Sixteen years ago, at the end of 1999, 50,000 people participated in civil disobedience actions around Seattle to shut down the ministerial of the World Trade Organization (WTO). I am not alone in saying that those events changed my life—and I wasn’t even there.

One cannot tell the story of Seattle without discussing the significant historic context that produced it. But history is strange, and it doesn’t have to make sense. In telling it, we have unlimited options. What do we include and what do we omit? What perspectives do we represent, which do we silence? Where do we begin? How many roads do we venture down to explore the topic?

The effects of what became known as ‘Seattle’ were enormous.
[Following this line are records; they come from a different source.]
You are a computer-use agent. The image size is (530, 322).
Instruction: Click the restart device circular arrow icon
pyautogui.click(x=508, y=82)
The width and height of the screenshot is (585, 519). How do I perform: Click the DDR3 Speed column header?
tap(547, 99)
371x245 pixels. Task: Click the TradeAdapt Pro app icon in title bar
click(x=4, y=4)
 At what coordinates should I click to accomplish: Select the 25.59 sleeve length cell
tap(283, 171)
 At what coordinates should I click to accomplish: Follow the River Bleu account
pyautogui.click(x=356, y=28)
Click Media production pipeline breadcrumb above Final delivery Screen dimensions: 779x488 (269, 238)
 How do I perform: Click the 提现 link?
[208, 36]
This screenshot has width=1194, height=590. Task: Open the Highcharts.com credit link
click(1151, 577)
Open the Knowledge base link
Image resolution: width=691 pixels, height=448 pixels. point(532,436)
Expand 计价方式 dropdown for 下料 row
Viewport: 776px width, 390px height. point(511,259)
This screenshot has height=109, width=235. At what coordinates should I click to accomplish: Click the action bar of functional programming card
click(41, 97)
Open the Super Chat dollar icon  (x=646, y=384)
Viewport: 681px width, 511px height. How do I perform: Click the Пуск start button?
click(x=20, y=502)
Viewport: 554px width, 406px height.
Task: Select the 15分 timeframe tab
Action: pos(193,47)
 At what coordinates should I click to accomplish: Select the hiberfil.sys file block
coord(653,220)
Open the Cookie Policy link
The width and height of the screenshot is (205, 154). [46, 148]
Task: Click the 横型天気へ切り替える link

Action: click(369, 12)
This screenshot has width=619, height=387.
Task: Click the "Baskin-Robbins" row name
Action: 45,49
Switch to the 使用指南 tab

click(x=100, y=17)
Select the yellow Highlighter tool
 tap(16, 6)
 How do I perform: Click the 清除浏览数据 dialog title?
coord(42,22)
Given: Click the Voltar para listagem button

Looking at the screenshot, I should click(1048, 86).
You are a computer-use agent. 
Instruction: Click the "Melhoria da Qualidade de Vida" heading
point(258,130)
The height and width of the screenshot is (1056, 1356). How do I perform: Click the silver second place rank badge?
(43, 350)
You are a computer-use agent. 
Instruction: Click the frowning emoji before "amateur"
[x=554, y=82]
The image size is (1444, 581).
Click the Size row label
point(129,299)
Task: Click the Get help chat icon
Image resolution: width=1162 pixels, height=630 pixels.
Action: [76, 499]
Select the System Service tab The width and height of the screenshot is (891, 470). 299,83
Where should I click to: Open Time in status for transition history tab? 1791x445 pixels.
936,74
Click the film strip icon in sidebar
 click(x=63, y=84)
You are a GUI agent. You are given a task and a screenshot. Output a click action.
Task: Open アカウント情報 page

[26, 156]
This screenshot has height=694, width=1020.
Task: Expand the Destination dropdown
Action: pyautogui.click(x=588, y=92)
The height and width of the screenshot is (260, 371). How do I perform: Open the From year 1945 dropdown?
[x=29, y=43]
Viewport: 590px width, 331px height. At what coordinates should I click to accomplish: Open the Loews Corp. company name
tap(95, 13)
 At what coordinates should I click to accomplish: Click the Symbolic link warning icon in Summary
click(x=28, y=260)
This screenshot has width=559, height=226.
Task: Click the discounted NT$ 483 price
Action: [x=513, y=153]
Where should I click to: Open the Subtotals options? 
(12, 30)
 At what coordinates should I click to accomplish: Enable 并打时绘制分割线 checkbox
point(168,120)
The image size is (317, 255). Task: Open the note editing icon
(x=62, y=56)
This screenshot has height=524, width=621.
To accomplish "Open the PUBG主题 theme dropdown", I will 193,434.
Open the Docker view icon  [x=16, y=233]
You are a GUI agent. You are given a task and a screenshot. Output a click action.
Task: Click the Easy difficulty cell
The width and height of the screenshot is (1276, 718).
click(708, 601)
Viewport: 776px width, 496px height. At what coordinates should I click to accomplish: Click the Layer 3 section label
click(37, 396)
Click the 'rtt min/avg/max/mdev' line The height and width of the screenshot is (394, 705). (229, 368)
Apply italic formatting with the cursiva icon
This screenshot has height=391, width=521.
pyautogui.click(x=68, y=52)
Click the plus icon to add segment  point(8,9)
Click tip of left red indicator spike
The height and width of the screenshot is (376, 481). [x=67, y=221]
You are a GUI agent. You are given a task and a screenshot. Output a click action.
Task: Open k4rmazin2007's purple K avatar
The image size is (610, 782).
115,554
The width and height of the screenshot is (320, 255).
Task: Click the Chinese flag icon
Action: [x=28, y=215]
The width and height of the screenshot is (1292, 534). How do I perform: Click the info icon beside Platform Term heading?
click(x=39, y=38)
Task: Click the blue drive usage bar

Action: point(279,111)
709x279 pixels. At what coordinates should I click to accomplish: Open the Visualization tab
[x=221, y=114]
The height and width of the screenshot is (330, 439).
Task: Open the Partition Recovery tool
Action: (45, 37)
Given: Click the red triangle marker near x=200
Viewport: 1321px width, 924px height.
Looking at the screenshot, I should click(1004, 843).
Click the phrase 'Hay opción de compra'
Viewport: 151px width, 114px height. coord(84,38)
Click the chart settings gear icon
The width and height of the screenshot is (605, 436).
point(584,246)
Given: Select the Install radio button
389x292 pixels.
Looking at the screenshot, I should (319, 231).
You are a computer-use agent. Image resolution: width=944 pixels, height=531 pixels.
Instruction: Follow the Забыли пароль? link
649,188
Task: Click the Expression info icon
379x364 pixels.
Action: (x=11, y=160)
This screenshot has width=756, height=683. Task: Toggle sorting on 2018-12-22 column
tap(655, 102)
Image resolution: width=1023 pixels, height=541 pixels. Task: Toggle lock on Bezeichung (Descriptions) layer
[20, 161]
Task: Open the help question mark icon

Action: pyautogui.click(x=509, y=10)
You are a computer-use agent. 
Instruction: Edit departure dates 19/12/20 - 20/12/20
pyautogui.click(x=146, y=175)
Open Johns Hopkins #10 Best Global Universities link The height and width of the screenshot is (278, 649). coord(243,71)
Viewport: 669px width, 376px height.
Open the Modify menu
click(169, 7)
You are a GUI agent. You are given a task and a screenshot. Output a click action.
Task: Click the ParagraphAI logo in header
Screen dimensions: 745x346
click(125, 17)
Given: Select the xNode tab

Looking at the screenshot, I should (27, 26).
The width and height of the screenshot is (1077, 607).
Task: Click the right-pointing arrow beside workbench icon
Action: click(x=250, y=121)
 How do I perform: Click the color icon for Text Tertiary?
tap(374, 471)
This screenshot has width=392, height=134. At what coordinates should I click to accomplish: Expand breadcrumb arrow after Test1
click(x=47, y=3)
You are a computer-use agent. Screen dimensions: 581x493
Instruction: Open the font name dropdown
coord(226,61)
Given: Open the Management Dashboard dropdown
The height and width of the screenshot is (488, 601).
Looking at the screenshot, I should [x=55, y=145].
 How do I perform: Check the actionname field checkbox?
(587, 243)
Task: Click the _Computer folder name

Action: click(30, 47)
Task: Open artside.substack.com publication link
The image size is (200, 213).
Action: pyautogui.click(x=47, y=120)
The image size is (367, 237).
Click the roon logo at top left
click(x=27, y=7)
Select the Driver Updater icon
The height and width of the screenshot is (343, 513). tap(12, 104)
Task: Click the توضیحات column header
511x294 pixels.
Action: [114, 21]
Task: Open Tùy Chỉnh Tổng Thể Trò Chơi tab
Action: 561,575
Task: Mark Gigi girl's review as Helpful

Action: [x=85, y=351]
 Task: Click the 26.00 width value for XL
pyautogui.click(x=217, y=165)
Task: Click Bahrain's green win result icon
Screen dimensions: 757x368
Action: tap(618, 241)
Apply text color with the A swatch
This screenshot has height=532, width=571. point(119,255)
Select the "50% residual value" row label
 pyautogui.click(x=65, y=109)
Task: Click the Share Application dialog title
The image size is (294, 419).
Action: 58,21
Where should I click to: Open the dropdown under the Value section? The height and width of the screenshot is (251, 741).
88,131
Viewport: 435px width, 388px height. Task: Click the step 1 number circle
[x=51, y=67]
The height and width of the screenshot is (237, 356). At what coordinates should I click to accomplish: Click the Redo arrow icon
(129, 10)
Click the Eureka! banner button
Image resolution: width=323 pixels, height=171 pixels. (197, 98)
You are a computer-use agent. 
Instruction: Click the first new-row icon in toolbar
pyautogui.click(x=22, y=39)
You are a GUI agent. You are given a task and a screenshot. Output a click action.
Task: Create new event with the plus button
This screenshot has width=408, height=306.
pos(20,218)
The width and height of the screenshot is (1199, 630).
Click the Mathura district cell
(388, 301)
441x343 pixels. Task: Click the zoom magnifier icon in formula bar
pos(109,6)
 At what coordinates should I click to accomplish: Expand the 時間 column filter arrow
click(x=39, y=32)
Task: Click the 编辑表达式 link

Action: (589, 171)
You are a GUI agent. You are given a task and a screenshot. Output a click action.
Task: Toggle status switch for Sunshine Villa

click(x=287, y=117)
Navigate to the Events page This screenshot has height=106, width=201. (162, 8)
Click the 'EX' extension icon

The anti-globalization movement had arrived in the U.S. What the WTO was trying to pull off, veiled by the poetics of some of its intellectual defenders in American think tanks, was to push the poisons of the great American Ponzi schemes onto the world. They were trying to send the message, in the words of Rage Against the Machine, that “there is no other pill to take, so swallow the one that made you ill.”

Unfortunately for the WTO, the protests were too big and too significant to spin the story too much in the press. Talk of “violent anarchists” was the best they could come up with, and that only took them so far. No one could hide the fact that the WTO was up to something very sketchy and that people were mobilizing against it in massive numbers. “Once the WTO looked unstoppable,” Rebecca Solnit reflects about Seattle in her book “Hope in the Dark,” “now its survival had been thrown into doubt.”

A 16-year-old me watched people on the news getting brutally beaten and tear gassed by riot-police in Seattle. I saw myself in them, and I began to educate myself about the situation, about neoliberal economics, and about political repression. I attended the next “big thing” after Seattle, when 30,000 or so of us marched to disrupt the World Bank and IMF meetings in Washington D.C. on April 16, 2000, and I tasted tear gas for the first time.

Between 1999 and 2001, it seemed like every month or two there was another massive demonstration against the global agenda of the neoliberal institutions; in Prague, Quito, Soweto, Seoul, Buenos Aires, Geneva, Evian. There were also massive political situations, like when Argentina’s economy collapsed at the end of 2001, causing a sort of revolution in the country as successive governments were brought down.

Though my involvement in this movement started in Seattle, the history I tell of it does not. Even the nine months of major organizing drives, the major education efforts, the major cross-political alliances, and the major civil disobedience trainings which culminated on November 30, 1999, were just the tip of a much larger iceberg.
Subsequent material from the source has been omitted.